Posted by Warith Deen | October 15, 2006 2:44 PM
Posted on October 15, 2006 14:44
In response to your first question, I respond by pointing out that just this weekend I spoke with two of my closest high school friends, after having being disconnected for years. It was amazing; the cell phone was a tool that strengthened pre-existing ties. Many people, even if they change thier address, keep the same cell number. This allows social ties to always exist. So even after years of not speaking to a friend, the cell phone allows communications to occur wherever you are, whether at Penn, or even in Cairo, of course with new international technology. Years ago, it would have been difficult to simply call a person in the same state with a different area code, but now the area code has little relevance to the cell phone. Interestingly enough, I know people who don’t even respond to their home phone, using it only as a number for bill collectors, and the cell phone is the number that’s used for important calls. As this becomes the norm, we’ll see pre-existing ties strengthened. Even when a person’s away from home, he can still contact a friend. This, if we reflect, has tremendous benefits.

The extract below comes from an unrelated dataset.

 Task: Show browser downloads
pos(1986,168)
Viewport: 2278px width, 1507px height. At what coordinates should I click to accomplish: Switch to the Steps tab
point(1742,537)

Posted by Warith Deen | October 15, 2006 3:25 PM
Posted on October 15, 2006 15:25
I think your statements about cell phones’ potential to strengthen pre-existing relationship is absolutely applicable and worthy of discussion. In response to your question, I think the cell phone is instrumental in strengthening social ties that people already have. Goldberg is resolutely dedicated to his opinion that cell phones are harming social interaction and connections between people in public spaces, and he does not even acknowledge the option that cell phones might in fact have positive benefits such as strengthening our existing networks. As discussed in previous weeks, the internet is a very beneficial way to increase social ties among users and is very adept at maintaining social relationships across geographic distances. It is my opinion that cell phones are even more useful and better suited to preserving such long distance relationships. As demonstrated by the results of my and many of my classmates survey findings from Assignment 2, many Penn students feel that phone interactions are more intimate than internet conversations, whether by email or instant messaging. Because of its more intimate nature, I would think that people would be better able to maintain and strengthen existing relationships over their cell phones because it allows for a greater sense of personal and emotional connection since you can hear the other person’s voice and emotion being expressed. Personally, I am much separated from my home friends and family and don’t get to see them often. Though I use both cell phones and internet to keep in touch with these people, I much prefer using my cell phone to speak with them because of its more intimate nature. Though cell phones probably do prompt people interact less in public places and on streets, they are extremely instrumental in maintaining previous ties and thus have great social benefit in my opinion.